A countdown timer in top-right corner. This will tell you that quantities are running low. It triggers a scarcity mindset. You think those toy companies accidentally didn’t make enough for Christmas? Think again.

Top left reads, “Now available in Massachusetts”. Lucky me. If I were in Texas, it would read Texas. Bangladesh? You guessed it!
There are fake corporate watermarks. I can snag make these, too…

I remember this day. Oprah was giving away stuff.

If there are corporate watermarks on a page, it’s easy to check. Go to Google – I assume you know what that is. This scammer lists CNN Money as one of the sites he’s been featured on.

In the search bar, type, “site:money.cnn.com [insert website name here]” If the site is honest and a story was done, it should be at the top of the search results. You can do this with all sites, by the way.

Scam Sniffer Tip #4: Verify even more….

So if that weren’t enough, let’s look below the order info. Here we find more copied logos.
If the Verisign, McAfee, and Norton logos were true verifiers, you could click on them and they will go to the seal-provider’s website with a message saying, “Verified – this is a real gizmo!” The badges on this site are non-clickable graphics. And anybody can post images of credit cards…

As for me, I accept…Diners Club Logo

 

If you’re pretty sure that the website is legit but still have doubts, pay via PayPal. PayPal will protect your purchase if there’s any tom-foolery going on. And make sure that it’s a PayPal account.

How?

Look in the address bar at the top of your browser. It will read: https://www.paypal.com. Beware of sneaky scams that try to catch you off-guard. Those will read paypal.com.stinkingthieves.com – Did you see what they did? Look for the last “.com” or “.tv, .info, .scam, .trickery, .org, .hahagotyourmoney”

Scam Sniffer Tip #5: Test the Testimonials

Social proof. Evil psychology graduate students have proven we are all idiots by conducting multiple social-proof experiments like this one:

Testimonials on a page can be legitimate and we’re glad knowing others have tested the waters first. “It’s okay, spend your $34. I’m rich now. You can be, too!”

How do we test them? It’s difficult. This guy actually makes it easy. He posted pictures of his so-called customers!

Hover your pointer over one of the pictures. If you’re using Google Chrome, right click on the image.
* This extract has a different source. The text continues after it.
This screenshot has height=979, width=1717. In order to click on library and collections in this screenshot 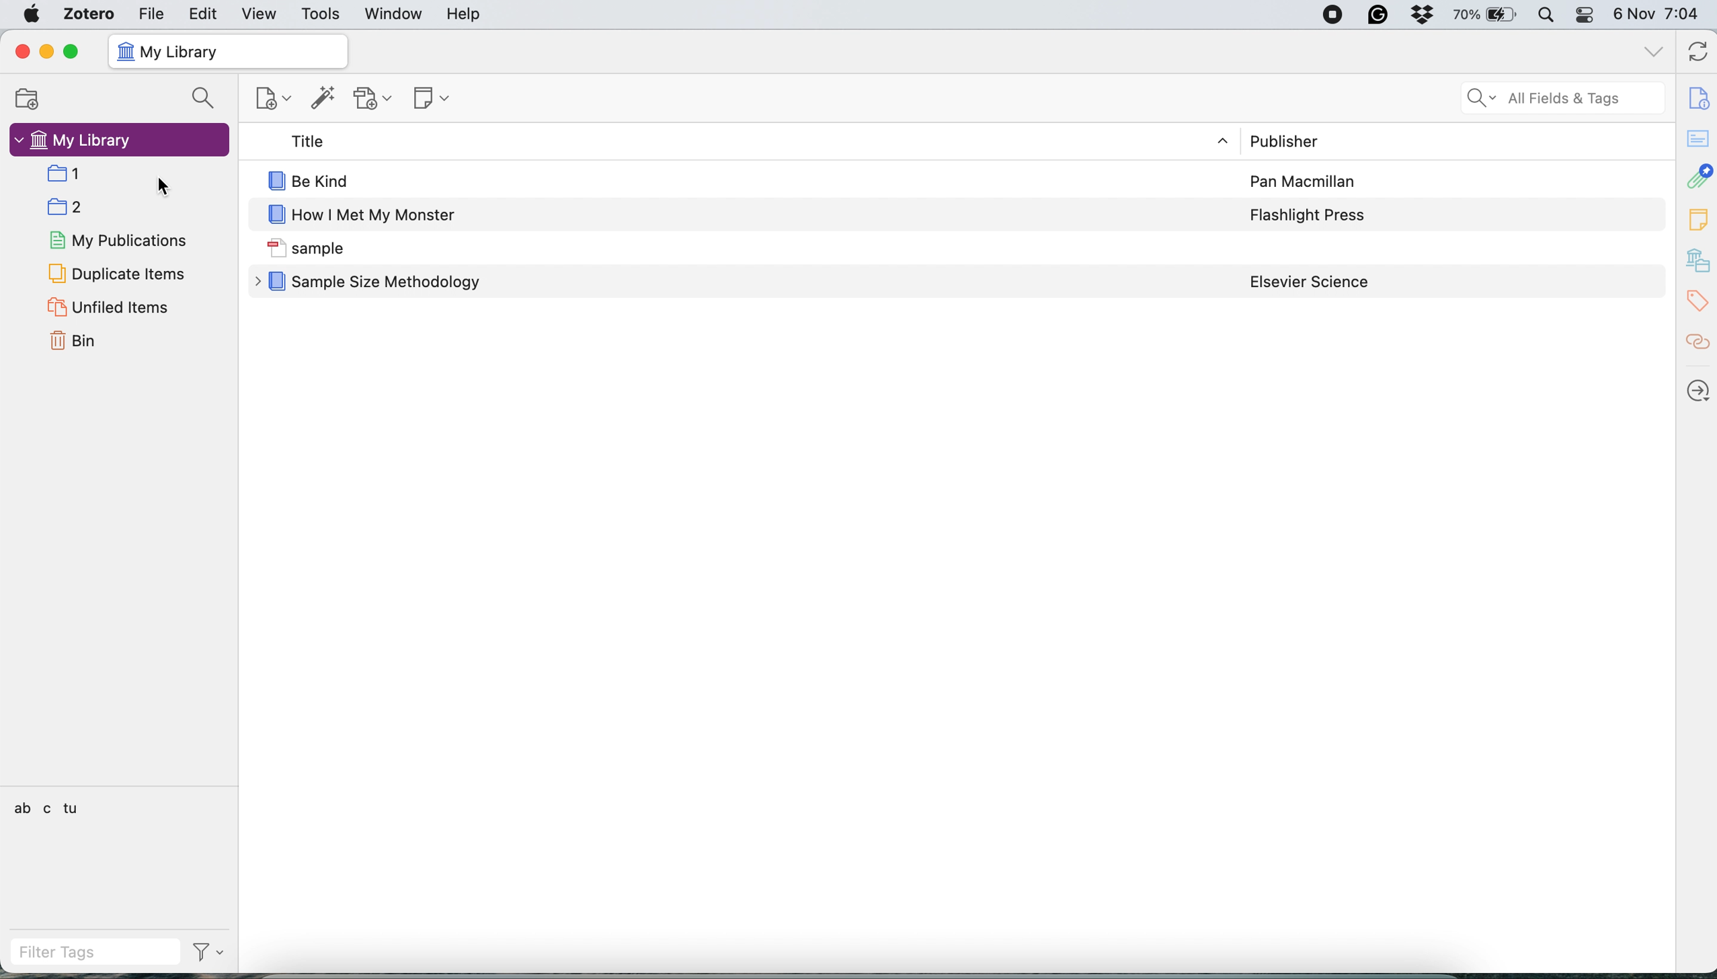, I will do `click(1697, 261)`.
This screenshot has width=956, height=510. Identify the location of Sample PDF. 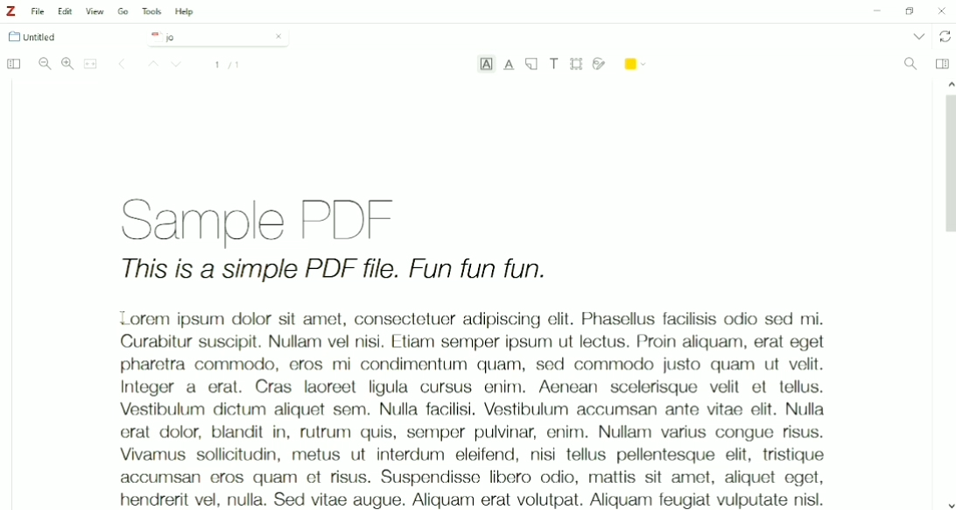
(278, 217).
If you’re not using Google Chrome, install Google Chrome.

Do you see where it says “Search Google for Image”? Click it.

If this was an average girl, you won’t see any duplicates of this photo unless she uses it in all of her social media accounts. In either case, you can either see that 1) the photo is unique or 2) it’s really the person the site says it is.

In this case, the scammer claims this is a photo of Amy Douglas who now makes $70k a year. Except she’s not and she isn’t making that much…at least, not making it because of him. My search revealed she IS a writer, a blogger, and her name is not Amy Douglas. It’s Nancy Shaw creator of HiFiveBaby.com.
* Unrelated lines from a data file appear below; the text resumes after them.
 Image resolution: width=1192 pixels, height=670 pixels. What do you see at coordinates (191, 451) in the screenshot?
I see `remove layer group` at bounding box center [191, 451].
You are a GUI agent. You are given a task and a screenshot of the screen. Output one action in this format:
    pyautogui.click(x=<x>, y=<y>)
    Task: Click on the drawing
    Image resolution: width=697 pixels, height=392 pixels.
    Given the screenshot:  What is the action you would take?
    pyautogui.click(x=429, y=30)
I checked all of the testimonials and every photo is someone else. Now, if I was scamming people, I’d find the most obscure MySpace page I could, grab photos, and put them up. Not this guy.

Scam Sniffer Tip #6: Repeat Tip 2

Since this is not the site I started on, I began looking for contact information again. A legitimate site will be easily accessible. I’m a customer of HorkeyHandbook.com and was able to email first, ask questions, and verify. Also, I found other, trustworthy sites instantiating its authenticity.

How easy is it to contact this scammer’s site?

At the bottom, it has a link. “Have more questions? Please contact our support department.” Well, that’s reassuring. Phew, I thought it was a….

What? Their “support department” is nothing more than a frequently-asked-question page. They really know how to spell Fa-Q.

Conclusion

In case your mother never told you, the internet can be a scary place. You must be cynical of everything and wary as a woodpecker in the desert. You can’t trust anybody.

By the way, are you interested in quitting your job? Have I got an opportunity for you!